Homestead Protection for Farmers

§ 120.550 - What is homestead protection for farmers?

SBA may lease to a farmer-Borrower the farm residence occupied by the Borrower and a reasonable amount of adjoining property (no more than 10 acres and seven farm buildings), if they were acquired by SBA as a result of a defaulted farm loan made or guaranteed by SBA (see the Consolidated Farm and Rural Development Act, 7 U.S.C. 1921, for qualifying loan purposes).

§ 120.551 - Who is eligible for homestead protection?

SBA must notify the Borrower in possession of the availability of these homestead protection rights within 30 days after SBA acquires the property. A farmer-Borrower must:

(a) Apply for the homestead occupancy to the SBA field office which serviced the loan within 90 days after SBA acquires the property;

(b) Provide evidence that the farm produces farm income reasonable for the area and economic conditions;

(c) Show that at least 60 percent of the Borrower and spouse's gross annual income came from farm or ranch operations in at least any two out of the last six calendar years;

(d) Have resided on the property during the previous six years; and

(e) Be personally liable for the debt.

§ 120.552 - Lease.

If approved, the applicant must personally occupy the residence during the term of the lease and pay a reasonable rent to SBA. The lease will be for a period of at least 3 years, but no more than 5 years. A lease of less than 5 years may be renewed, but not beyond 5 years from the original lease date.

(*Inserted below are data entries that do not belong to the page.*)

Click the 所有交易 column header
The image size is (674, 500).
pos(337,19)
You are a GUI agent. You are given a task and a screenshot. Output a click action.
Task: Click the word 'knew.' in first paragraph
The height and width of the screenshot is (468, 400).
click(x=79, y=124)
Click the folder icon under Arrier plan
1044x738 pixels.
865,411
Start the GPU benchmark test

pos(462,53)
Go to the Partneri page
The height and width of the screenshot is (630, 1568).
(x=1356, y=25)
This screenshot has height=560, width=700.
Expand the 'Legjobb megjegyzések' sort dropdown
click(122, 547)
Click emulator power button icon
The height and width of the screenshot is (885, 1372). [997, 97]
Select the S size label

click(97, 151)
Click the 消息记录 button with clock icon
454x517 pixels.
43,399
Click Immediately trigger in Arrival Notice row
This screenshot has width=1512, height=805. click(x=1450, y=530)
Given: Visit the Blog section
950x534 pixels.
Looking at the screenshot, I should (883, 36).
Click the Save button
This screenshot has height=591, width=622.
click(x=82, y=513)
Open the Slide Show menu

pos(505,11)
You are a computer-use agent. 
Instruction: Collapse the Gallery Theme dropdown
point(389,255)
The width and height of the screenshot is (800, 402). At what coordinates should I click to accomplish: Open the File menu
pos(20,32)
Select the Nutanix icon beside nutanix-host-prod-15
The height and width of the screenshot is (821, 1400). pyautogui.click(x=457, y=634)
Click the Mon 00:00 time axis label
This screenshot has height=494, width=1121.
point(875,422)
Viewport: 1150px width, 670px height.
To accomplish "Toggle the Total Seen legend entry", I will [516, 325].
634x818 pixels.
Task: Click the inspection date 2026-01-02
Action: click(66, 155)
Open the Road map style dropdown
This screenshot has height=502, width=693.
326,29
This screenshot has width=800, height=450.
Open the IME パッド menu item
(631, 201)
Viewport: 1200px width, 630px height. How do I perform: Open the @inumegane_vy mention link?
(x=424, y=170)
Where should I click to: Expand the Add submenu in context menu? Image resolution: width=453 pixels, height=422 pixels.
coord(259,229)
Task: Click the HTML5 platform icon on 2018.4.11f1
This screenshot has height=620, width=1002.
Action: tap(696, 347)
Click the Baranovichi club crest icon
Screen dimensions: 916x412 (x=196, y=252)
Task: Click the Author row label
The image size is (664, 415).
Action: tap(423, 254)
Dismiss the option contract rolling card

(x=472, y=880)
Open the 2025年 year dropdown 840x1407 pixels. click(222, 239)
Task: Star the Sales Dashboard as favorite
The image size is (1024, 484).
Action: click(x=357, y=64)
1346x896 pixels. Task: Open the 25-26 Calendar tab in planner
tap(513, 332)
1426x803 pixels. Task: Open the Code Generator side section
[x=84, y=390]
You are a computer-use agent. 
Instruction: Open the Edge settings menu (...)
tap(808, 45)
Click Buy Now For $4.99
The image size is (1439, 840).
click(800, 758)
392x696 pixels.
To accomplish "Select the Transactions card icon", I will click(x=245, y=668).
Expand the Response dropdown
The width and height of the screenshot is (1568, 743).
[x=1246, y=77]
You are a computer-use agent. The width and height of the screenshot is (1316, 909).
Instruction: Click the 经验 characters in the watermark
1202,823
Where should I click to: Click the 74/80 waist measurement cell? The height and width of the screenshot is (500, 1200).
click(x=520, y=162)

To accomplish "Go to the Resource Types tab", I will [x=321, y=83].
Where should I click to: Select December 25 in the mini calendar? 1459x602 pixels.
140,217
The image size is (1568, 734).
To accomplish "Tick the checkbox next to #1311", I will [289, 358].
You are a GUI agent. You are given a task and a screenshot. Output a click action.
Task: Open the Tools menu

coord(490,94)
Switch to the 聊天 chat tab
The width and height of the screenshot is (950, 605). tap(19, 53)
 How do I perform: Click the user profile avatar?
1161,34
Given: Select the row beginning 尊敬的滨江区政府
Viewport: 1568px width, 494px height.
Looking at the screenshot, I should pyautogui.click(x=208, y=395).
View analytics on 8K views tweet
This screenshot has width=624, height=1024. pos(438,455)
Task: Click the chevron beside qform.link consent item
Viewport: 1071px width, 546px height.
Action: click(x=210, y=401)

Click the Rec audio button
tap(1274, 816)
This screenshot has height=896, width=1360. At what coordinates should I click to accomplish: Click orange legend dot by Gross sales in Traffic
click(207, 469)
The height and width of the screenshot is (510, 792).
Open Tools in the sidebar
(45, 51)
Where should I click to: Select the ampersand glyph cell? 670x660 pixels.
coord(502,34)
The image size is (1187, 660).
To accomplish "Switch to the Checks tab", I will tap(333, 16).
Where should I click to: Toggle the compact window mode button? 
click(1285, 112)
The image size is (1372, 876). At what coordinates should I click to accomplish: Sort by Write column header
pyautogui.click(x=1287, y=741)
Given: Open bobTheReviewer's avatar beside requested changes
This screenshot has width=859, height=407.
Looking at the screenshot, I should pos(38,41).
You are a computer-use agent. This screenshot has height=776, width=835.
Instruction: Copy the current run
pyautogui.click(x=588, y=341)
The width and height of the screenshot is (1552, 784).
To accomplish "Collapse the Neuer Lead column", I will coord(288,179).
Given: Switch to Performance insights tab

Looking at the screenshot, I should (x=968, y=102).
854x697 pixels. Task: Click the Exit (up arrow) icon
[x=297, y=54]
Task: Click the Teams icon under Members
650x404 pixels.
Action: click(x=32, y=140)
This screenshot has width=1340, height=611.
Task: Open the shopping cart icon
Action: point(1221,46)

During or at the end of the lease period, the lessee has a right of first refusal to reacquire the homestead property under terms and conditions no less favorable than those offered to any other purchaser.

§ 120.553 - Appeal.

If the application is denied, the Borrower may appeal the decision to the D/FA. Until the conclusion of any appeal, the Borrower may retain possession of the homestead property.

§ 120.554 - Conflict of laws.

In the event of a conflict between the homestead provisions at §§ 120.550 through 120.553 of this part, and any state law relating to the right of a Borrower to designate for separate sale or to redeem part or all of the real property securing a loan foreclosed by the Lender, state law shall prevail.